SSL/TLS Inspection Configuration

True Protection by Jag can inspect encrypted SSL/TLS traffic to detect threats hidden within HTTPS connections. Since the majority of web traffic is now encrypted, SSL inspection is an important component of comprehensive network security.

How SSL Inspection Works

Local CA Certificate: True Protection generates a local Certificate Authority (CA) certificate that is installed in your system trust store.
Traffic Decryption: When you visit an HTTPS site, True Protection decrypts the traffic using the local CA, inspects it for threats, and then re-encrypts it before passing it to your browser.
Transparent Operation: The process is transparent to the user.
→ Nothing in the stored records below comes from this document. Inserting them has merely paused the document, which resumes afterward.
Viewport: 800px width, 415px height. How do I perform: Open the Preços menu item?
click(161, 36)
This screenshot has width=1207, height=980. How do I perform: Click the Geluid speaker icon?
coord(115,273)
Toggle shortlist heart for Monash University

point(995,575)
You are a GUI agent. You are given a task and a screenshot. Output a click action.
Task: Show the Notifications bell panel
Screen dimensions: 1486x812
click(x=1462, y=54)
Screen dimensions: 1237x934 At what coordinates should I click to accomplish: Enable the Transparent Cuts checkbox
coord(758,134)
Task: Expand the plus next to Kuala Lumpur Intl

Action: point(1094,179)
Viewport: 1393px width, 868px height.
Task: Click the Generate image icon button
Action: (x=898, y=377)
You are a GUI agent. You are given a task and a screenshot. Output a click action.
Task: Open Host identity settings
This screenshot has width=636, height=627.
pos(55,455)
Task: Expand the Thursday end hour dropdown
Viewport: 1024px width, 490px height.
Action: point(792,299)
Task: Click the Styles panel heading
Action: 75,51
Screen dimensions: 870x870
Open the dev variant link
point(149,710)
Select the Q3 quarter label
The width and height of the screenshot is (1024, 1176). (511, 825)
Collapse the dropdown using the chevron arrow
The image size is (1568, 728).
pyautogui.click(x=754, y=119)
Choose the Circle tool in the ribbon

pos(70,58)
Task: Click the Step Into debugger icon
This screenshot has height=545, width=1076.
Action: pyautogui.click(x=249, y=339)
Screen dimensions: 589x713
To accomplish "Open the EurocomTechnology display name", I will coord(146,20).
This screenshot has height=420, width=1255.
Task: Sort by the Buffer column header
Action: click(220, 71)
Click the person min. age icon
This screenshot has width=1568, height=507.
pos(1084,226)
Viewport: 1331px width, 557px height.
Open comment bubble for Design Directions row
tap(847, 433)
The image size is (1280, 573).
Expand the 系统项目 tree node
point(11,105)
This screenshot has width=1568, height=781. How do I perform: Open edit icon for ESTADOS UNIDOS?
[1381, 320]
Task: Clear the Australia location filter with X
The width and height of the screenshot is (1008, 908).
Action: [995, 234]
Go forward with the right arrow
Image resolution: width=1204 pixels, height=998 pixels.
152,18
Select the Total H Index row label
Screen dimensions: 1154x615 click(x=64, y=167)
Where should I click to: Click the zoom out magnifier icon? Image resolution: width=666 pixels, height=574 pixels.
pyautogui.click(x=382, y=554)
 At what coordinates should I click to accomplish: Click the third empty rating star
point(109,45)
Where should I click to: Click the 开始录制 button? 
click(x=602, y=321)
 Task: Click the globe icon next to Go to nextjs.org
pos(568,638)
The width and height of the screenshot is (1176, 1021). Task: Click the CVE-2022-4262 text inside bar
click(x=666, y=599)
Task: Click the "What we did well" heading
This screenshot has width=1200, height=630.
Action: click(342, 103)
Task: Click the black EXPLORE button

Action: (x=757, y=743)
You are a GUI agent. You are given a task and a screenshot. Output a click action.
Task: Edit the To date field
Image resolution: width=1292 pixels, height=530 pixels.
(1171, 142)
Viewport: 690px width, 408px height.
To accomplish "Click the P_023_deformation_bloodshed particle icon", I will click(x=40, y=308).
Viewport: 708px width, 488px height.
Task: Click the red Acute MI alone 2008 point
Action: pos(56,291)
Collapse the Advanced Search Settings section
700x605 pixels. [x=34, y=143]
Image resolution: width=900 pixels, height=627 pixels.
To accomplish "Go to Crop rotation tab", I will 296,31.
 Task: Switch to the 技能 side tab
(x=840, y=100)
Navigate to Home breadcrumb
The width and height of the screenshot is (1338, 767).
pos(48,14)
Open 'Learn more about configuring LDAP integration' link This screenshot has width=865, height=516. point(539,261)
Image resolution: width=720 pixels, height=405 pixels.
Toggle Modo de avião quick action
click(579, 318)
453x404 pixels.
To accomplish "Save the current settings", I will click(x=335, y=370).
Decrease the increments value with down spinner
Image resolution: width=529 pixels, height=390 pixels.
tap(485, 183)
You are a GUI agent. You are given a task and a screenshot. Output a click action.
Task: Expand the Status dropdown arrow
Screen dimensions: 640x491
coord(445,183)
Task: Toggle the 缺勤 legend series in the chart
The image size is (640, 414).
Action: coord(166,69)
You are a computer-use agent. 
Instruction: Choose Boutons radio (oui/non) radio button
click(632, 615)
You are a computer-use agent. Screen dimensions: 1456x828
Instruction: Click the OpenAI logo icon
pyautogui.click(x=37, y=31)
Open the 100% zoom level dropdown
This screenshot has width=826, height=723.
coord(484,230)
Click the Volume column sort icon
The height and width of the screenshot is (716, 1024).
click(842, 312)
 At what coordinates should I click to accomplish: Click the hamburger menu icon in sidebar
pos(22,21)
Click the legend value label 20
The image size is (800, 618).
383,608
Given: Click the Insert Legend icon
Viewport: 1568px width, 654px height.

Your browser shows a valid certificate issued by the True Protection local CA.
Perfect Forward Secrecy: True Protection supports modern TLS 1.2 and TLS 1.3 with forward secrecy cipher suites.

Configuration

Step 1: Navigate to Network > SSL Inspection.
Step 2: Click Enable SSL Inspection.
Step 3: Accept the prompt to install the local CA certificate.
Step 4: Configure exclusions for domains that should bypass inspection (banking sites are excluded by default).
Step 5: If you use applications that pin certificates (some VPN clients, messaging apps), add them to the bypass list.

Domain Exclusions

Certain domains are excluded from SSL inspection by default to protect privacy and prevent compatibility issues. These include banking and financial institutions, healthcare portals, and government services. You can review and modify the exclusion list under Network > SSL Inspection > Exclusions.